‘Real Prison Real Freedom’ by Rosser McDonald Shares the Heartbreaking Life Story and Inspiring Change of Convicted Criminal Rickie Smith
Inmate Rickie Smith was considered the most violent prisoner in the Texas prison system. That was before a radical encounter with the Gospel of Jesus Christ transformed his heart, his habits and his life. “Real Prison Real Freedom” by Rosser McDonald shares Smith’s sobering story from the time of his birth to the present day.

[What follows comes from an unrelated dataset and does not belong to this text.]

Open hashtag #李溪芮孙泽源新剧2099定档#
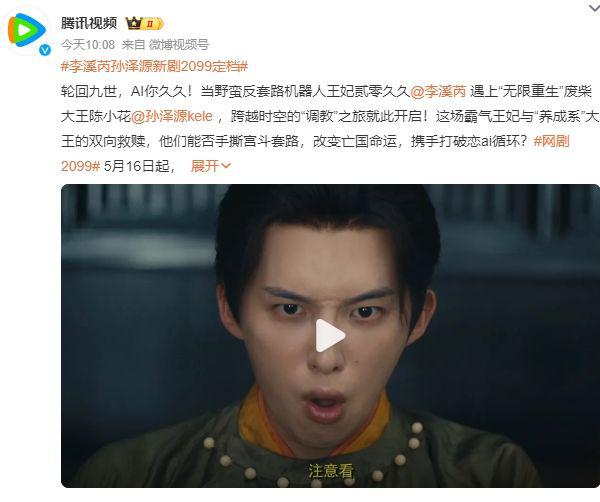 coord(154,67)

‘Real Prison, Real Freedom‘ by Rosser McDonald
The 83-year-old author first met Smith 30 years ago while filming his award-winning documentary about prison ministry. “When I first met Rickie, God had gotten hold of his heart, and he was so very different from the younger, viciously violent former member of the white supremacist Aryan Brotherhood about whom I learned when investigating his backstory,” said award-winning reporter Rosser McDonald.
“As a man of faith, I am continually humbled and encouraged by Rickie’s radical journey, which is an unshakable testimony of the redeeming nature of a real relationship with God.”
The Rickie Smith Story
Infidelity and domestic violence were modeled to Smith by his adoptive parents while growing up, and he began getting into physical fights at a young age. After years of being rejected by his adopted father, bullied at school and always falling behind in academics, Smith found a false sense of belonging through crime and the wrong crowds.
At age 14, he was jailed for the first time, not knowing that prison would become his eventual home. A few years later, after being sentenced to 10 years in 1983 for criminal mischief and possession of a controlled substance, he had three 99-year terms added for attempted murder while in prison. The book recounts his multiple violent attacks on both guards and fellow inmates — his attempts to show others in the prison system that they needed to respect him.
“His whole life, Rickie was told that he was ‘not good enough’ by his father who beat him, his teachers who didn’t invest in him and his schoolmates who mocked him for being adopted,” said Rosser. “When he was a boy, his parents started going to church, and Rickie was hopeful that they would change. But when things simply got worse, Rickie’s heart hardened to God.”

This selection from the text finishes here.